The recession in 1991 and 1992 is visible through the positive trend plateauing at approximately that time. The seasonality appears to offer no explanation for it meaning it’s clearly a recession.
###Exercise 8
canadian_gas
## # A tsibble: 542 x 2 [1M]
## Month Volume
## <mth> <dbl>
## 1 1960 Jan 1.43
## 2 1960 Feb 1.31
## 3 1960 Mar 1.40
## 4 1960 Apr 1.17
## 5 1960 May 1.12
## 6 1960 Jun 1.01
## 7 1960 Jul 0.966
## 8 1960 Aug 0.977
## 9 1960 Sep 1.03
## 10 1960 Oct 1.25
## # ... with 532 more rows
## # i Use `print(n = ...)` to see more rows
autoplot(canadian_gas)
## Plot variable not specified, automatically selected `.vars = Volume`
gg_subseries(canadian_gas)
## Plot variable not specified, automatically selected `y = Volume`
gg_season(canadian_gas)
## Plot variable not specified, automatically selected `y = Volume`
canadian_gas %>%
model(STL(Volume ~ season(window = 12), robust=TRUE)) %>%
components() %>% autoplot() +
labs(title = "STL Decompostion: Canadian Gas")

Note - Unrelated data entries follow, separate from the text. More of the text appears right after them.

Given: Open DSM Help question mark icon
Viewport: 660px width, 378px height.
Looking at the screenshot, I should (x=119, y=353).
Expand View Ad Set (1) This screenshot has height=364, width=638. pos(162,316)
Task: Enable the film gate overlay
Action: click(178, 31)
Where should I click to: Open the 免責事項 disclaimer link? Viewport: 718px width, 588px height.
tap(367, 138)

#The variance gets a lot larger in the middle
Cangascomp <- canadian_gas%>%
model(stl=STL(Volume))
sdcomp <- canadian_gas %>%
autoplot(Volume, color = "Orange")+
autolayer(components(Cangascomp), season_adjust, color = "#0072B2")
sdcomp
###Exercise 9
liquor<-aus_retail%>%
filter(Industry == "Liquor retailing" & year(Month)>= 2000)%>%
summarise(Turnover = sum(Turnover))
ggplot(data= liquor)+
geom_line(aes(x=Month, y=Turnover))
liquor %>%
model(STL(Turnover ~ season(window = 12), robust=TRUE)) %>%
components() %>%
autoplot() + labs(title = "Liquor Turnover")
liquor <-liquor%>%
mutate(`12-MA` = slider::slide_dbl(Turnover, mean,
.before = 5, .after = 6, .complete = TRUE))%>%
mutate(`2x12-MA` = slider::slide_dbl(`12-MA`, mean,
.before = 1, .after = 0, .complete = TRUE))
liquor%>%
autoplot(Turnover) +
geom_line(aes(y =`2x12-MA`), colour = "#0072B2") +
labs(y = "Liquor retailing Turnover",
title = "Total Liquor Turnover")+
guides(colour = guide_legend(title = "series"))

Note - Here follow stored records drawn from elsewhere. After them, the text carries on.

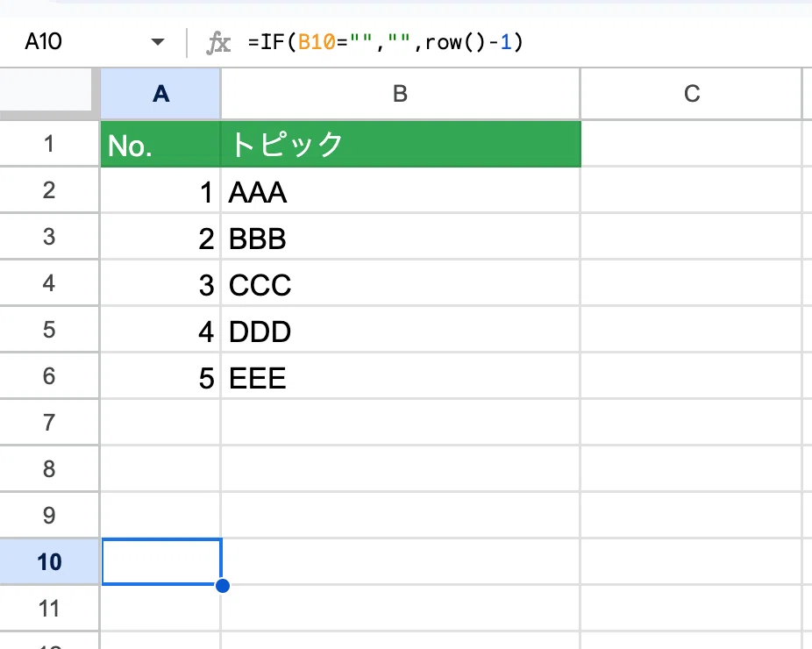Click the fx function icon
This screenshot has width=812, height=649.
pos(218,42)
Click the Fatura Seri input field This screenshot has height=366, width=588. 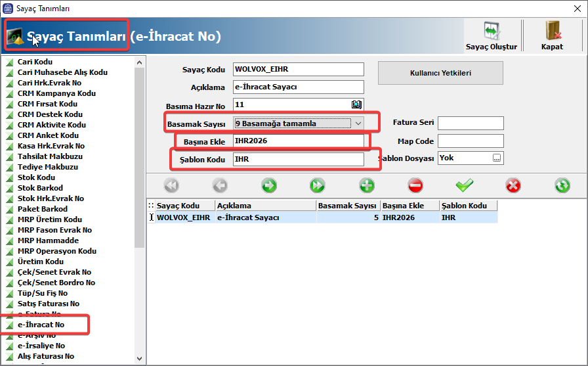click(x=471, y=123)
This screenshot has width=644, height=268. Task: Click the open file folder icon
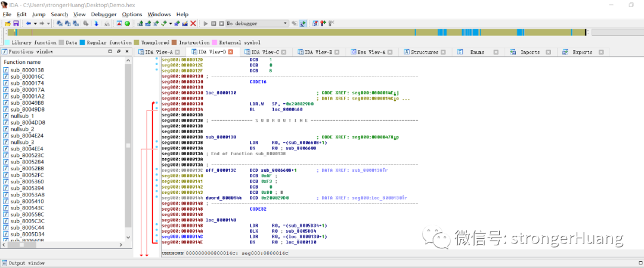8,23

## Warning: Removed 12 row(s) containing missing values (geom_path).
###Exercise 10
Additive decomposition: 1) If m is even then calculate the trend-cycle using 2*m -MA. If m is odd then use m-MA. 2) Calculate the detrended series Yt - Tt. 3) For the seasonal component average the detrended values for that season. 4) The effects should be in a normal distribution and the average of m seasonal components should be 0. Next calculate the total sum of season components and then calculate the average of the seasonal components. Then adjust each seasonal component. 5) You can calculate the remainder by subtracting the estimated seasonal and trend-cycle components: Rt = yt - Tt - St.

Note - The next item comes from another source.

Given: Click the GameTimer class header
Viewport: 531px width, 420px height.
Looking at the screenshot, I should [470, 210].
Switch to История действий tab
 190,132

Multiplicative decomposition 1) If m is even calculate the trend-cyle using 2m -MA. If m is odd use m-MA. 2) Calculate the detrended series using yt/Tt. 3) Estimate the seasonal component by averaging the detrended values of that season. 4) Make the seasonal effects normalized. Average of m seasonal components is 1, which is gathered by recreating the sequence for each years data (St). Calculate the total sum of the seasonal components. Next calculate the average of the seasonal components then adjust each seasonal component. 5) Calculate the remainder component by subtracting the estimated seasonal and trend-cycle components : Rt = yt/(Tt St).